§ EXERCISE DIRECTIONS:
Find the lines below that contain "agent" and tally them. Return only the total.

§ RECORDS PROVIDED:
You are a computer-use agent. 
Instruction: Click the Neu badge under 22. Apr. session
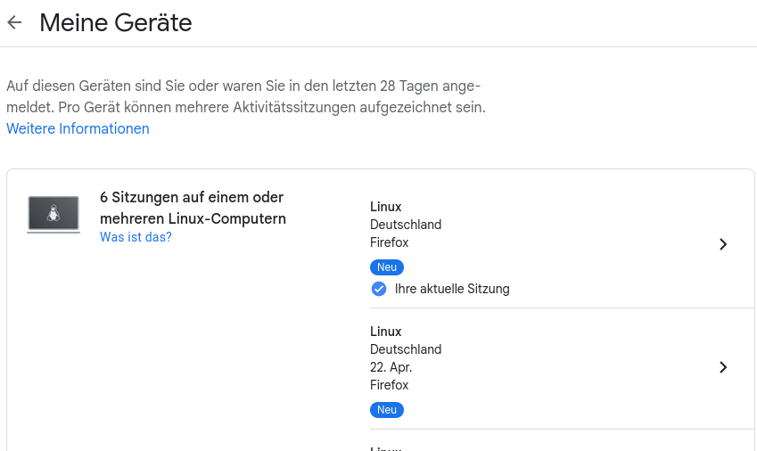tap(387, 410)
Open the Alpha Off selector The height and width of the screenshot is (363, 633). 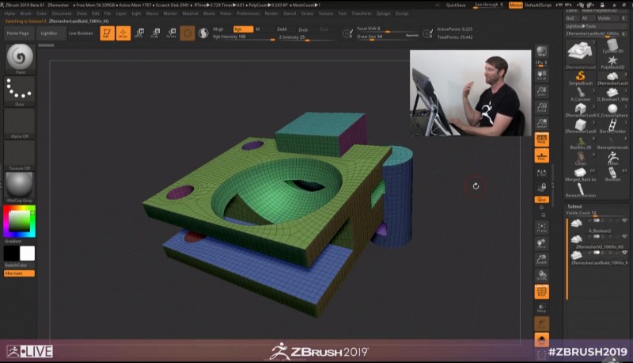20,124
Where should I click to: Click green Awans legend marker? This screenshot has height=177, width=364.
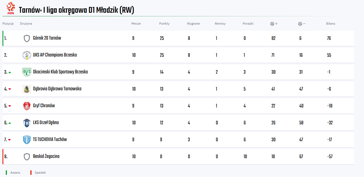click(6, 173)
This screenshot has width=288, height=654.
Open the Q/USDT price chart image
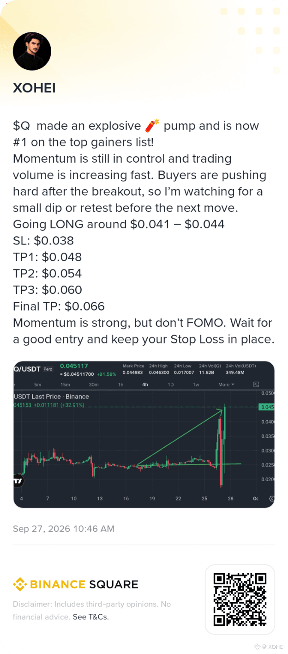point(144,434)
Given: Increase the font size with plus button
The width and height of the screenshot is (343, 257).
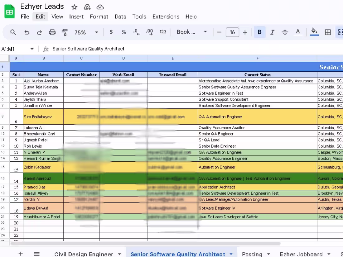Looking at the screenshot, I should [x=245, y=32].
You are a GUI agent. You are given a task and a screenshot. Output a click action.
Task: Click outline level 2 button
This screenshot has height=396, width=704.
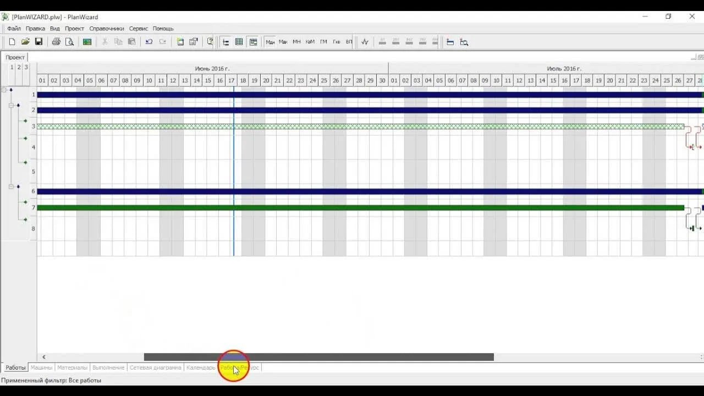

§ WRITTEN ANSWER:
2